▸ **Problem to solve**: Only the number is needed: count the lines below that hold the string "Given".

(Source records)
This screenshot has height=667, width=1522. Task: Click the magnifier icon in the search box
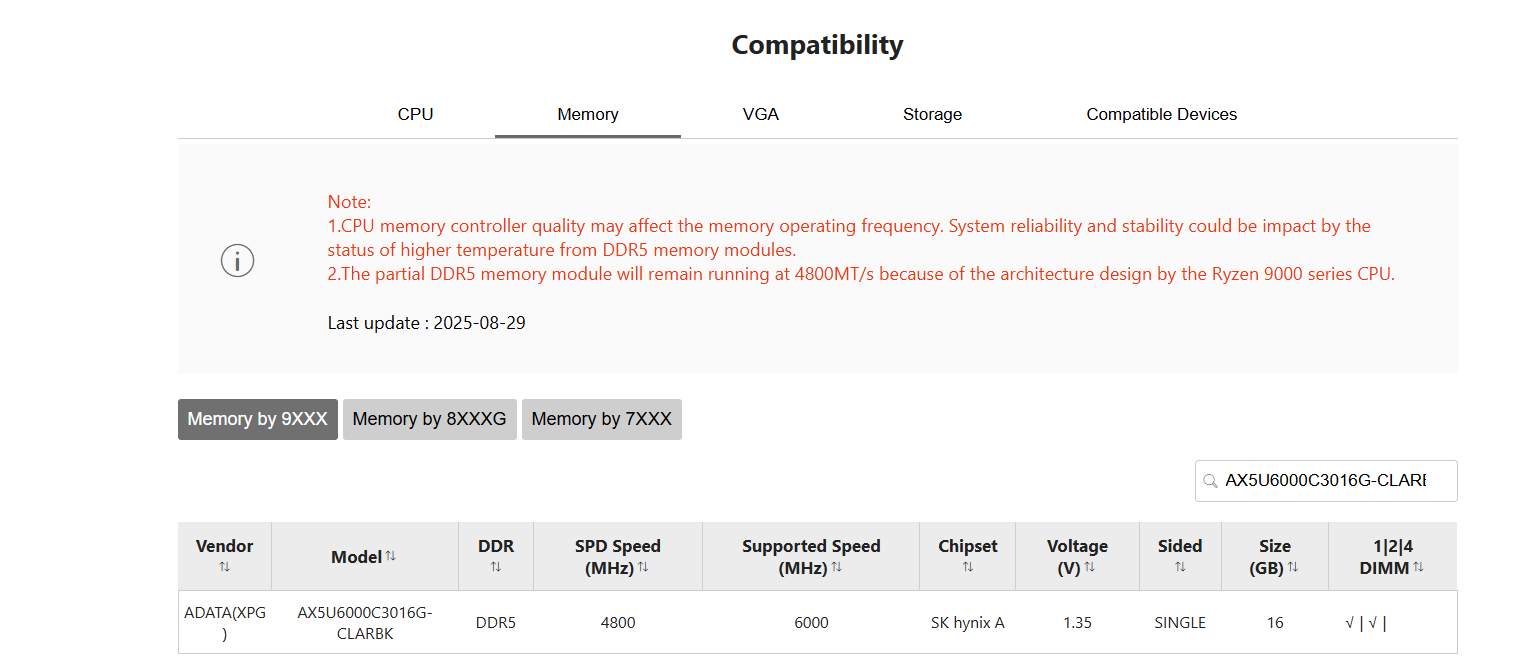point(1210,481)
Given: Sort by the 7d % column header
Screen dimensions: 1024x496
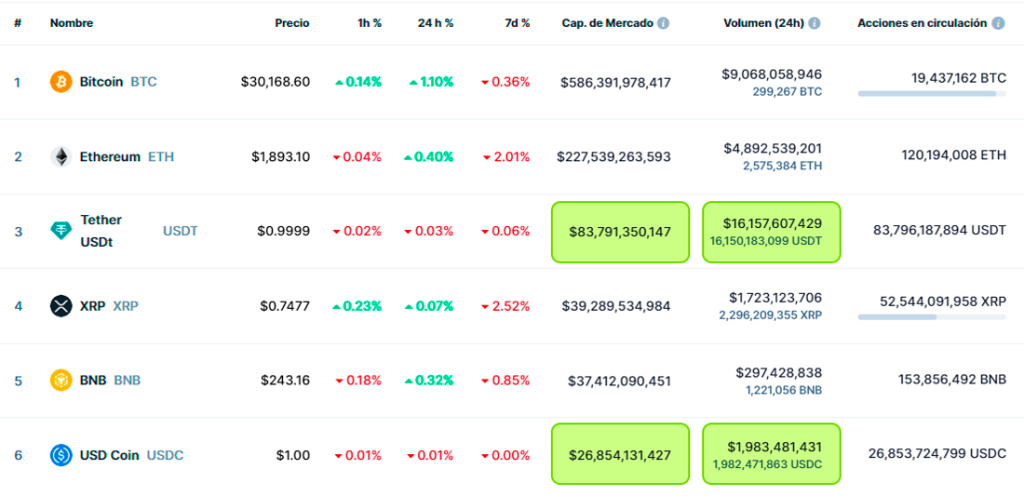Looking at the screenshot, I should [x=516, y=23].
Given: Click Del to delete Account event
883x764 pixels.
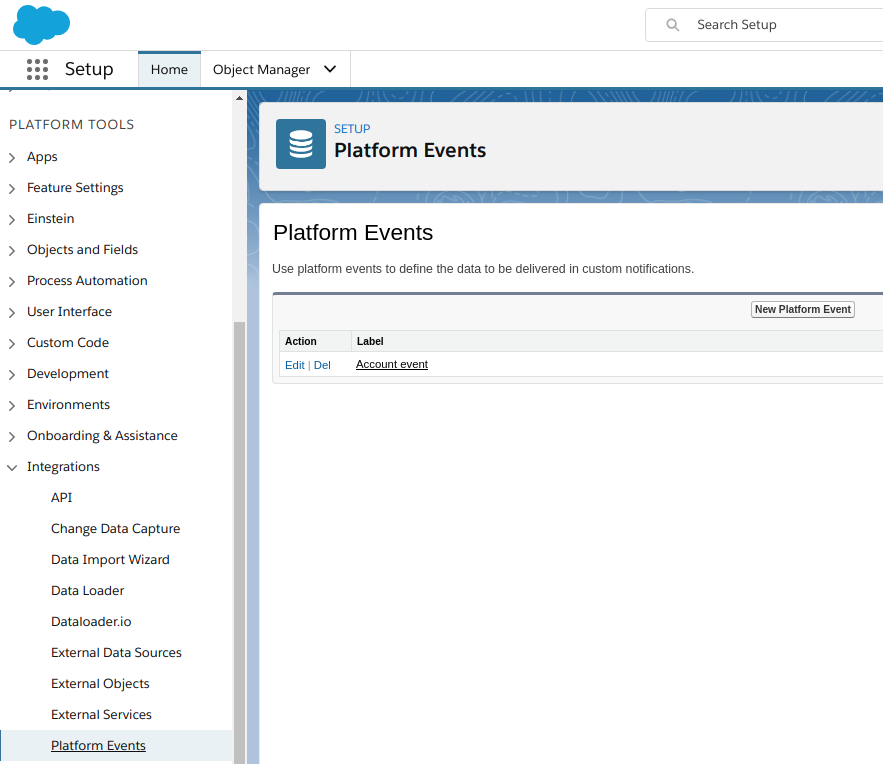Looking at the screenshot, I should [x=322, y=364].
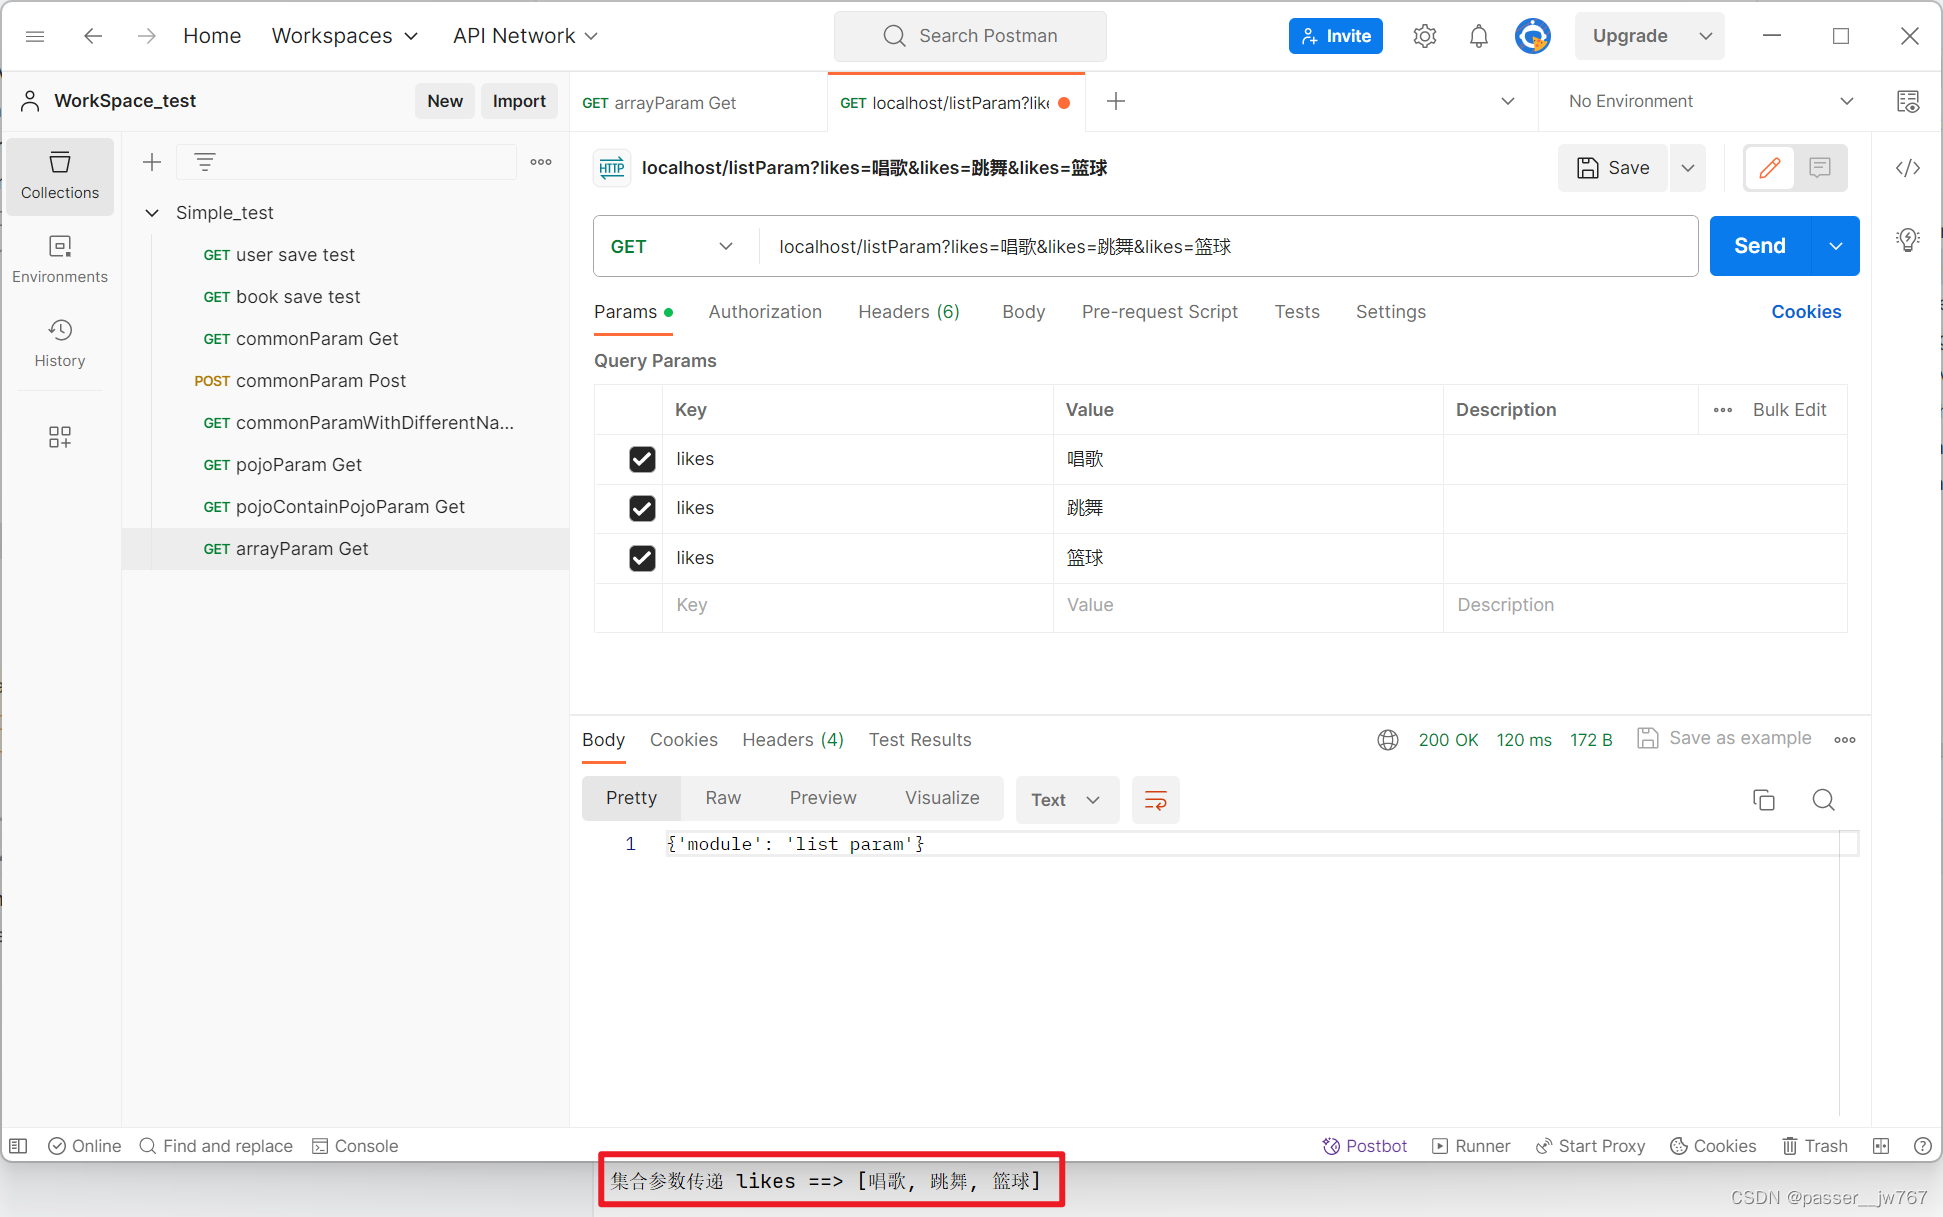
Task: Click the pretty print format toggle
Action: tap(1155, 799)
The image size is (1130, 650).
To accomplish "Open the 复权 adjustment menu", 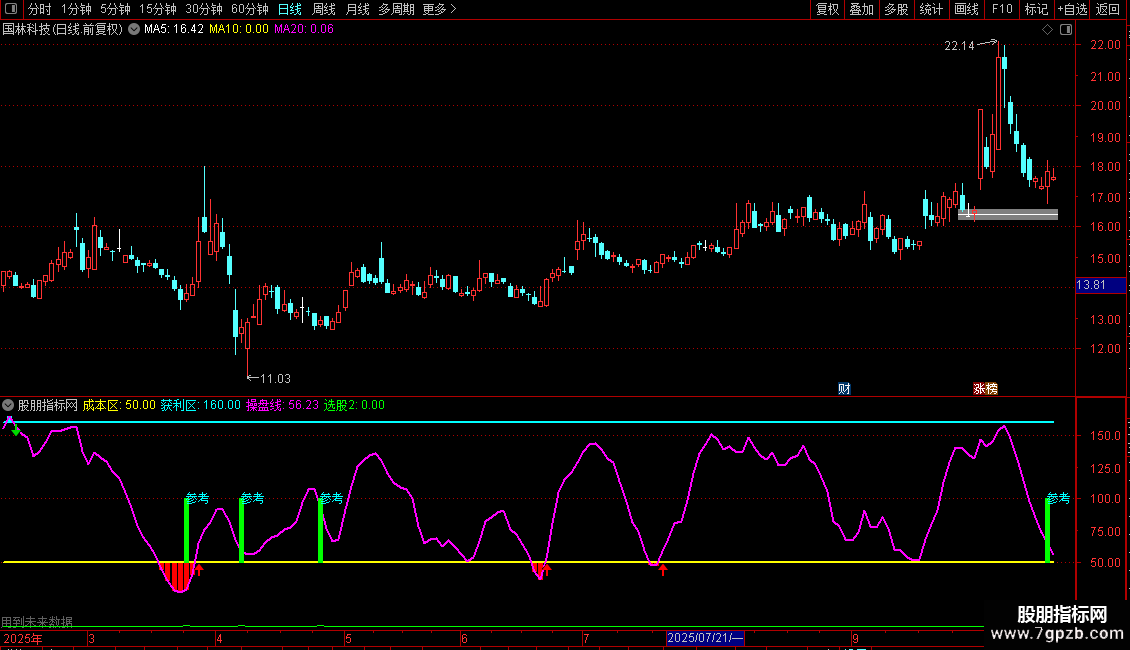I will (x=828, y=9).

▸ **Your solution**: 2